AUD Analysis – 4th of May
Our bias for the AUD has turned bearish since the substantial decline in CPI. Although the May 3 RBA statement made no explicit mention of further cuts, it goes without saying that an environment of persistently low inflation will force the central bank to cut further in an attempt to drive inflation back to target. The next CPI release will not come until July 27. In the meantime our sentiment bias on the AUD will be driven by other tier one data, such as jobs and growth, and also RBA communications, developments in the Chinese economy and of course, any major fluctuations in key commodity prices.
AUD Update
Interest Rate
Official Cash Rate: 1.75%
Last Change: May 3, 2016 (2.00%)
Expected Future Change: 30-Day Interbank Cash Rate Futures price 13% chance of cut
Next release: June 7
Inflation
Inflation Target: 2-3%
Period: Q1 2016
CPI: 1.3% Prior: 1.7%
Trimmed Mean CPI: 1.7% Prior: 2.1%
Next Release: July 27
Employment
Period: March
Employment Change: 26,100 Expected: 18,000
Unemployment Rate: 5.7% Expected: 5.8%
Next Release: May 19
Growth
Period: 2015
GDP: 3.0% Expected: 2.5%
Next Release: May 31
The Reserve Bank of Australia cut the Official Cash Rate from 2.00% to 1.75% on May 3, following subdued Q1 inflation. The Bank last cut rates on May 6, 2015 and since maintained that a move lower in inflation would be the catalyst for further rate reduction. The last RBA statement (April 5) that was released prior to the recent cut stated that, “Continued low inflation would provide scope for easier policy, should that be appropriate to lend support to demand.” This sentence, and similar ones, had been repeated in official RBA communications for the best part of twelve months. As such, it should have come as no surprise when the RBA cut the interest rate on May 3, following first quarter inflation readings which saw underlying inflation at its lowest level on record. Especially given that CPI data is released only quarterly, there was no chance that the RBA was going to wait another three months to examine inflation again. Despite this seemingly obvious forecast, 15 out of 27 economists polled by Bloomberg expected the RBA to remain on hold at the May 3 meeting. Additionally, 30-Day Interbank Cash Rate Futures were pricing only a slightly more than 50% chance of a cut, and the market even bought the AUD during the Asia-Pacific session leading into the announcement, with AUDUSD rallying 60 pips. Such blatant mispricing speaks volumes to discredit baseless academic theories such as the ‘efficient market hypothesis’, and merely serves to provide fantastic trading opportunities for the well-studied speculator. Indeed, AUDUSD declined over 235 pips on the day following the rate decision.

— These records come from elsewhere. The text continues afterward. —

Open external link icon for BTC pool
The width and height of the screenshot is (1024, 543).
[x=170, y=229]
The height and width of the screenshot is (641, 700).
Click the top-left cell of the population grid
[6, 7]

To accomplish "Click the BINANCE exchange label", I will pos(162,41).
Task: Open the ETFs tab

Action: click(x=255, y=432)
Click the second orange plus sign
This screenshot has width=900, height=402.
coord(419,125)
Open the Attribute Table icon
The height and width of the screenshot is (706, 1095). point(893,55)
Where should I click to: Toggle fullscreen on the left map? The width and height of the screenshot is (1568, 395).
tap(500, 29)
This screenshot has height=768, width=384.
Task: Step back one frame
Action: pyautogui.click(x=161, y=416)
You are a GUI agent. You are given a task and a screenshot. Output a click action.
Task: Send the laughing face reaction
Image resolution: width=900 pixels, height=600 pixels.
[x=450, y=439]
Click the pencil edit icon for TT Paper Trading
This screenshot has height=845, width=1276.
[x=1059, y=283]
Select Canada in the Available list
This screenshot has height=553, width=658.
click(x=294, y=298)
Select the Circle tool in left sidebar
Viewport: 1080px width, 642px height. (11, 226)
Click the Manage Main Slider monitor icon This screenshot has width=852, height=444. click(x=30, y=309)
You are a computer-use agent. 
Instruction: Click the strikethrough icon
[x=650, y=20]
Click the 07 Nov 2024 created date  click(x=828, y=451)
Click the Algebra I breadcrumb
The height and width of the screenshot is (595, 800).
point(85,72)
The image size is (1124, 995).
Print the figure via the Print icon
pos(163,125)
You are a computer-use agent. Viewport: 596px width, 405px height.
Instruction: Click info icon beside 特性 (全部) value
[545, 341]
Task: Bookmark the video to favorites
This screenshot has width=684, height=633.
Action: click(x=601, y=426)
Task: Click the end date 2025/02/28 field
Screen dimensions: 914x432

Inflation data for Q1 missed estimates across the board, showing deflation for the first time in seven years and the lowest core inflation on record. Trimmed Mean CPI printed at 1.7% y/y, below expectations of 2.0%. For the quarter, Trimmed Mean CPI rose only 0.2% versus expectations of 0.5%. Headline CPI printed at 1.3% y/y versus expectation of 1.8%, and at -0.2% q/q versus 0.3% expected. All data points were below even the lowest of analyst expectations, and consequently prompted the RBA to cut rates.